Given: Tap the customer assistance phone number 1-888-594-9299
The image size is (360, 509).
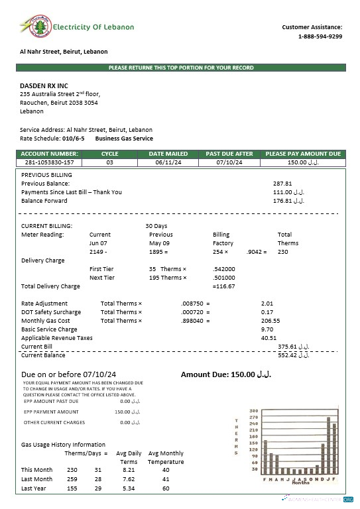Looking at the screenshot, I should click(320, 36).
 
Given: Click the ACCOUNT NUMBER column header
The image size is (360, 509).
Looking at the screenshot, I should click(50, 154).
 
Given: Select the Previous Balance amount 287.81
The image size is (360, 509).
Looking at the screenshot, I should click(282, 183).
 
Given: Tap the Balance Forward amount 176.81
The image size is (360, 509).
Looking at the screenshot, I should click(288, 200).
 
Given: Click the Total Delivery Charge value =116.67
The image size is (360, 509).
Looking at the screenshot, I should click(223, 286).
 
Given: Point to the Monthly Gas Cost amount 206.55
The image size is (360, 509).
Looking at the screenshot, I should click(271, 320).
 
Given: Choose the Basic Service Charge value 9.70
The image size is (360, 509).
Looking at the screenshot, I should click(267, 329).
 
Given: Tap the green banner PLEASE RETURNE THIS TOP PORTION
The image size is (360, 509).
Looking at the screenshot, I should click(180, 68).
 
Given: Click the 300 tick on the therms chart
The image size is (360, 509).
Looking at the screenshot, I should click(253, 411).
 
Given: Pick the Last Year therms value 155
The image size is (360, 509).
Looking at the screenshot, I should click(72, 488).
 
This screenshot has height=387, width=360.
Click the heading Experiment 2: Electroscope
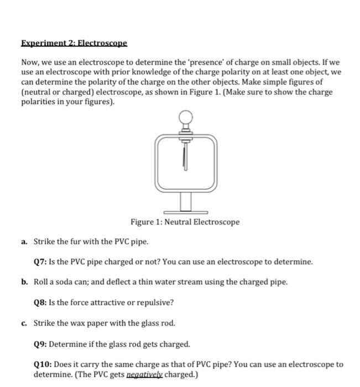(74, 42)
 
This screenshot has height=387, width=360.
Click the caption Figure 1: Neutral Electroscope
(185, 222)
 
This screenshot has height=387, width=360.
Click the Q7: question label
(41, 261)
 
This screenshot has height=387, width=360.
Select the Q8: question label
(41, 302)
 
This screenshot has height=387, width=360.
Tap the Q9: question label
(41, 344)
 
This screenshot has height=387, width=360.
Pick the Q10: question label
(43, 364)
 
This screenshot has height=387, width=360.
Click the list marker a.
(25, 242)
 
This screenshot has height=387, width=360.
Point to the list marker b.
(25, 282)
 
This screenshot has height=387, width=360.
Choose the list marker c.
(25, 323)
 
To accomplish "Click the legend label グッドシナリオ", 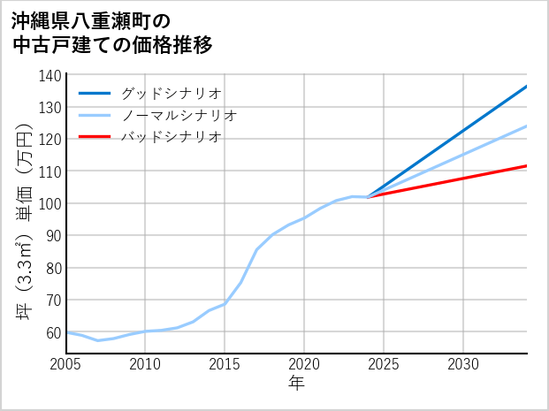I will [171, 93].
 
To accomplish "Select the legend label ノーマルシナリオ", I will [179, 115].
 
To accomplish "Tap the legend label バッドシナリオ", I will [171, 137].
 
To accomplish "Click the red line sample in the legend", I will [95, 137].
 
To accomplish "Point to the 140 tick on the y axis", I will [50, 75].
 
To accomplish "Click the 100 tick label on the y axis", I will [50, 203].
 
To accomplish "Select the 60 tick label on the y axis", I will [54, 331].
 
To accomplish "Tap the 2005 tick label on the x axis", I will [66, 364].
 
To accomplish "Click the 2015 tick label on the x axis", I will [225, 364].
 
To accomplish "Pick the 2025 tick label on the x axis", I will [384, 364].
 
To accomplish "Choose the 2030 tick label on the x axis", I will [463, 364].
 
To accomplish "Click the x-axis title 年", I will [297, 384].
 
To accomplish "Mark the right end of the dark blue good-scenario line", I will [526, 87].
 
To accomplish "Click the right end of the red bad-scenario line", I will [526, 165].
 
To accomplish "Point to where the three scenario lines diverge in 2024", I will [369, 196].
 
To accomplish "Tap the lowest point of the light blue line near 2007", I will [98, 340].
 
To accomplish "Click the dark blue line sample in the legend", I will [95, 93].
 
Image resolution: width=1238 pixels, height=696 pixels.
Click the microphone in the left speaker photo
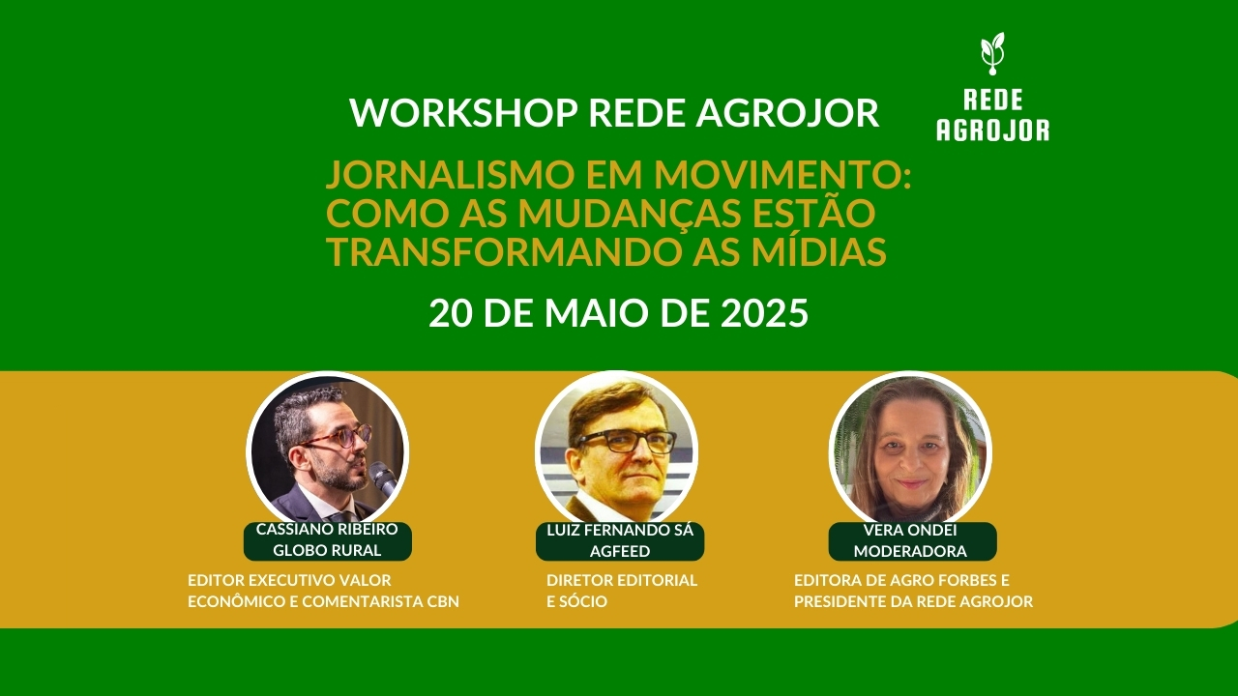point(383,478)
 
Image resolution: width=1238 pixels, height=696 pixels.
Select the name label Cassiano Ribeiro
point(327,530)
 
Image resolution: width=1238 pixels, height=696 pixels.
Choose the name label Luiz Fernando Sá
point(620,531)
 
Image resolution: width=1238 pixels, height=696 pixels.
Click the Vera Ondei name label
point(912,530)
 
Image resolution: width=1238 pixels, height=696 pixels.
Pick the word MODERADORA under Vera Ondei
point(912,551)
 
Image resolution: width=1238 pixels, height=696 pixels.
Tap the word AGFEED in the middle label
point(620,551)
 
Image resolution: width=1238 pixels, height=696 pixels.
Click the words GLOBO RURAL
point(327,551)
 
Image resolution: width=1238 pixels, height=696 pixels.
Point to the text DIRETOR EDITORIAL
point(621,581)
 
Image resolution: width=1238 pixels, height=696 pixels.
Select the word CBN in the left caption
point(441,602)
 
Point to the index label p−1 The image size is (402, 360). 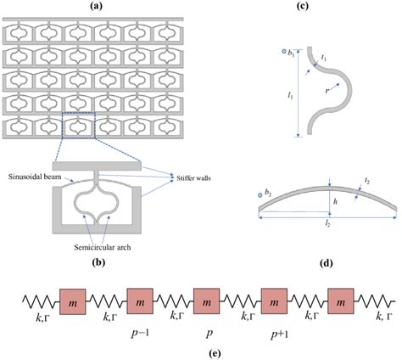[140, 329]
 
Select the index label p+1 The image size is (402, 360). [275, 329]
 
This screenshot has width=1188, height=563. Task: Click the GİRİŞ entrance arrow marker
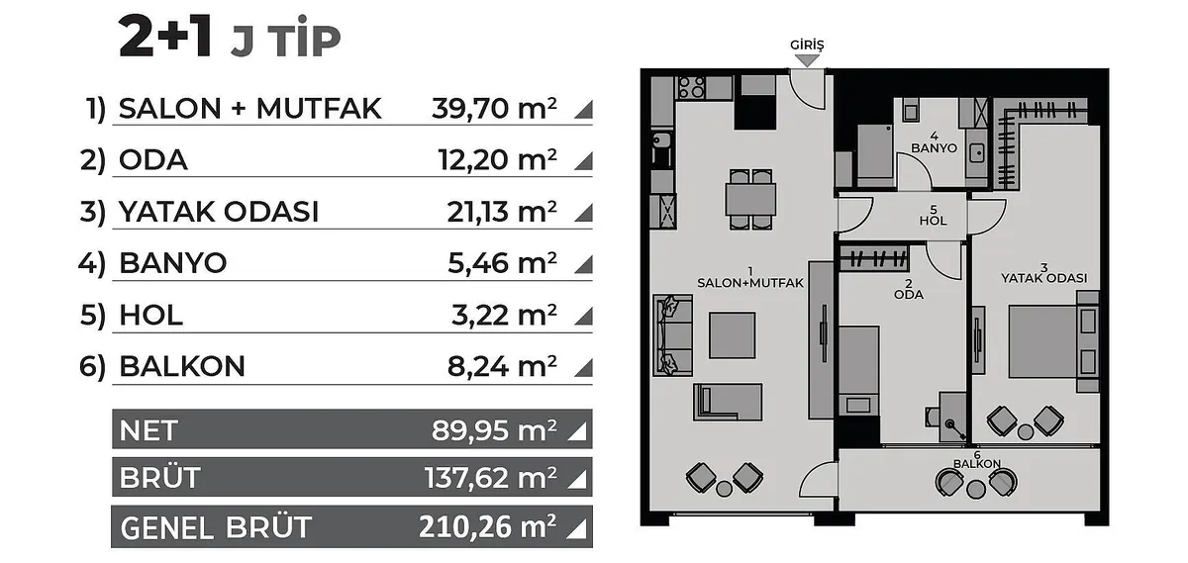[x=807, y=61]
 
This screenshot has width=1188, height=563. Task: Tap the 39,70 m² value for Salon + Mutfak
[x=494, y=108]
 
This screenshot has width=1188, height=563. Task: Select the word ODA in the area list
[x=153, y=159]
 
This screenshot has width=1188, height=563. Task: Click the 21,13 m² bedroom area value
[x=502, y=212]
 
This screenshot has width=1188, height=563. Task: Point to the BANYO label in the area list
[x=173, y=263]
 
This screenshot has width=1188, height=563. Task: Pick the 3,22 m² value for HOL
[x=504, y=315]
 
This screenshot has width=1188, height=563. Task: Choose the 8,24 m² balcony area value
[x=502, y=366]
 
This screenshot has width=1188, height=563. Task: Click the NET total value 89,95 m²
[x=494, y=430]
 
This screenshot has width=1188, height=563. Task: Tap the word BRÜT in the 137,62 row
[x=160, y=478]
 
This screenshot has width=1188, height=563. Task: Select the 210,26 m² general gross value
[x=488, y=527]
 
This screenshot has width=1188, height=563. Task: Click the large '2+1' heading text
[x=165, y=37]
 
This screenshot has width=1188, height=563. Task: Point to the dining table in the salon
[x=750, y=199]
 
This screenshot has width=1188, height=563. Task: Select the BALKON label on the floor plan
[x=977, y=464]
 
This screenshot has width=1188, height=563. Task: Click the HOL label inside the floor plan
[x=933, y=221]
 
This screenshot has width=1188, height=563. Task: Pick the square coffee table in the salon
[x=732, y=335]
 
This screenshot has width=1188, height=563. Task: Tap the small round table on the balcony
[x=975, y=490]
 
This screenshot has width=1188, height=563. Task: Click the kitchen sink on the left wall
[x=660, y=141]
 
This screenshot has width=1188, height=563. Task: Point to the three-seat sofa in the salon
[x=672, y=335]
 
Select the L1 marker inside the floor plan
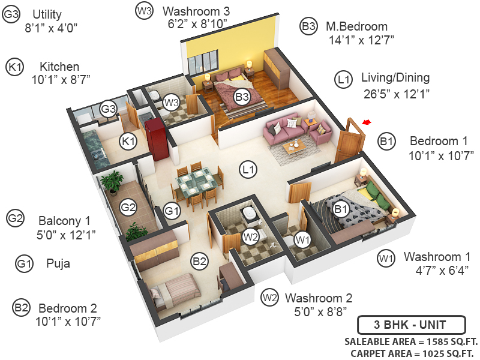click(x=248, y=170)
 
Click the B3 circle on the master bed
click(x=242, y=96)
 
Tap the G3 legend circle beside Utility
click(x=11, y=14)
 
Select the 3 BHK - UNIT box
click(x=411, y=326)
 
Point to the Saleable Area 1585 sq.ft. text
click(x=410, y=341)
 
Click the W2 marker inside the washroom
click(x=251, y=236)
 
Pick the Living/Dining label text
click(x=395, y=78)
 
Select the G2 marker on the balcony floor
click(x=128, y=208)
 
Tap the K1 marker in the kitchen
click(x=128, y=142)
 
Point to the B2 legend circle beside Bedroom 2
click(x=21, y=308)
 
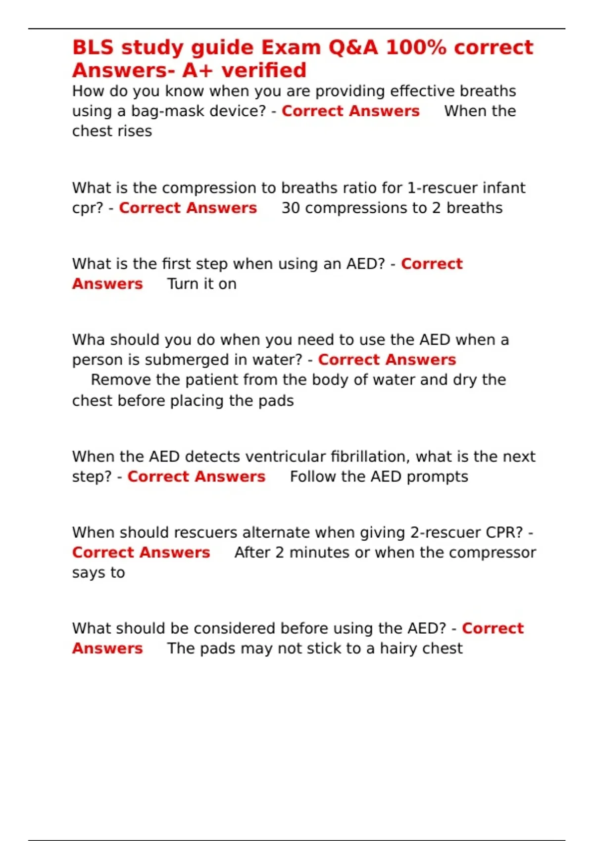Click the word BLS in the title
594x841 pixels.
coord(93,47)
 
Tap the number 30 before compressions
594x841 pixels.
coord(291,208)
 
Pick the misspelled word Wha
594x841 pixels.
coord(88,340)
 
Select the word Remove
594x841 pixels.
coord(121,380)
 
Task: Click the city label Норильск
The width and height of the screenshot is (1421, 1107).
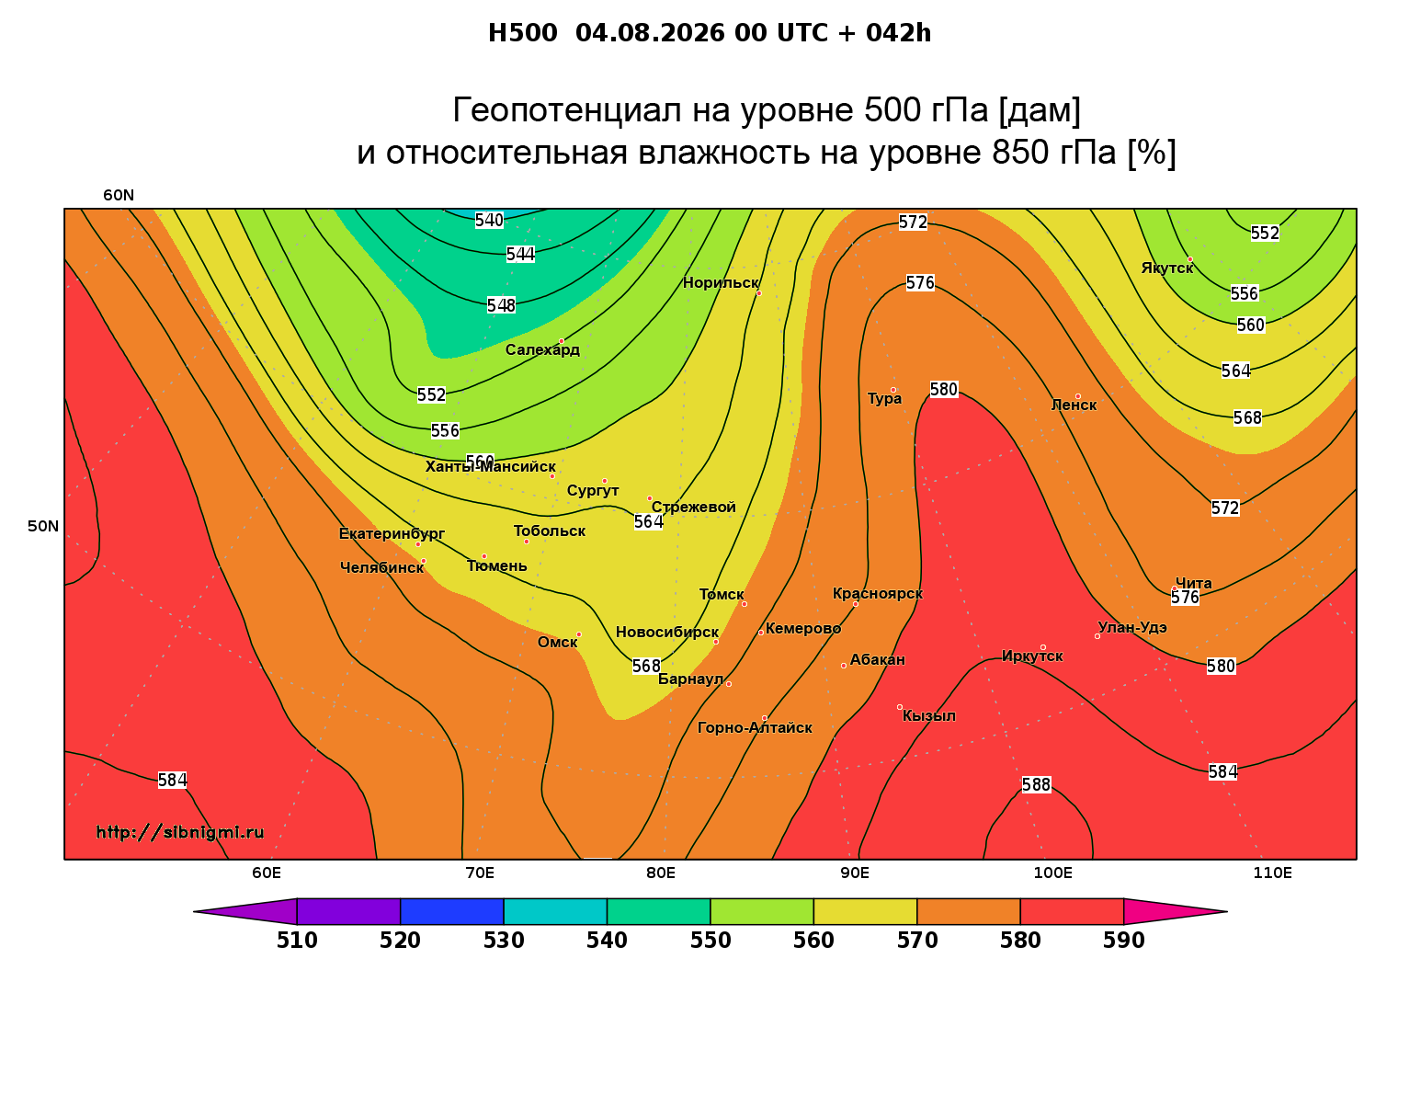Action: [x=721, y=282]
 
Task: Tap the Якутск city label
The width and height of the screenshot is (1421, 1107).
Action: [x=1167, y=268]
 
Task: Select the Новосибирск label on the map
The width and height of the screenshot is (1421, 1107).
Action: [x=667, y=633]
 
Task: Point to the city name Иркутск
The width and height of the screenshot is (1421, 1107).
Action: [x=1032, y=656]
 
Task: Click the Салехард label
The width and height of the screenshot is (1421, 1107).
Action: [x=542, y=349]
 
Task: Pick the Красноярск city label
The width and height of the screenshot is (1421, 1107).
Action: [x=878, y=594]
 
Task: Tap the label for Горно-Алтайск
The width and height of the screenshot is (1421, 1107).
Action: [x=755, y=728]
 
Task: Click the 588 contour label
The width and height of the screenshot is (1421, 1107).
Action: [x=1036, y=784]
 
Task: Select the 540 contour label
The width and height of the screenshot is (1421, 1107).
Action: [x=489, y=221]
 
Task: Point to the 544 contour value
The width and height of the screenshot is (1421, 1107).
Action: [x=520, y=255]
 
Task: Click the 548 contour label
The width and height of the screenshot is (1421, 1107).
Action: [x=501, y=305]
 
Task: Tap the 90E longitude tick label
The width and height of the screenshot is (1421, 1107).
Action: [x=855, y=873]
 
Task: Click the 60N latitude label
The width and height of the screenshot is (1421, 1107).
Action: [x=119, y=196]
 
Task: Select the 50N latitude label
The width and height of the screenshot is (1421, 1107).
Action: [x=43, y=526]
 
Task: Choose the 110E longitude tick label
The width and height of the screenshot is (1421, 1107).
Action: [x=1272, y=873]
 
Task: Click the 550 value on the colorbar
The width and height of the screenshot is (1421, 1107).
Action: [x=710, y=941]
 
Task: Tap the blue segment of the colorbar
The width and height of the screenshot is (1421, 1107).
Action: [x=452, y=911]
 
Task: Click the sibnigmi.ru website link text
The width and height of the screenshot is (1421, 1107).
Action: [x=180, y=832]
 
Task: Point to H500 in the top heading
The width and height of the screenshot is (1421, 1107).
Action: [x=522, y=33]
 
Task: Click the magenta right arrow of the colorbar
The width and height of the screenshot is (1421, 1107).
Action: [x=1175, y=911]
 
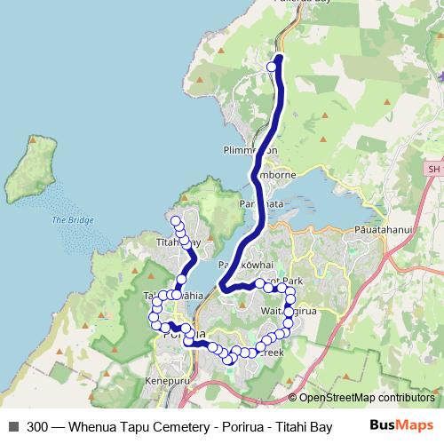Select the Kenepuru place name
click(x=166, y=382)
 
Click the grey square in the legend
click(x=12, y=426)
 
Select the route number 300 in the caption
click(x=38, y=426)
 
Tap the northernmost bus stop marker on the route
click(x=273, y=66)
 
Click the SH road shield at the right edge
click(x=432, y=169)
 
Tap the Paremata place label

◆ ◆ ◆ ◆ ◆ ◆ ◆

GIVEN PROBLEM: Copy the lines of the items above word for word, starting at the line containing "Select the L1 marker inside the floor plan" and ending at the line containing "click(x=410, y=341)". Leave the pictures out of your copy.

TASK RESULT:
Select the L1 marker inside the floor plan
click(x=248, y=170)
 
Click the B3 circle on the master bed
click(x=242, y=96)
 
Tap the G3 legend circle beside Utility
click(x=11, y=14)
 
Select the 3 BHK - UNIT box
click(x=411, y=326)
 
Point to the Saleable Area 1585 sq.ft. text
click(x=410, y=341)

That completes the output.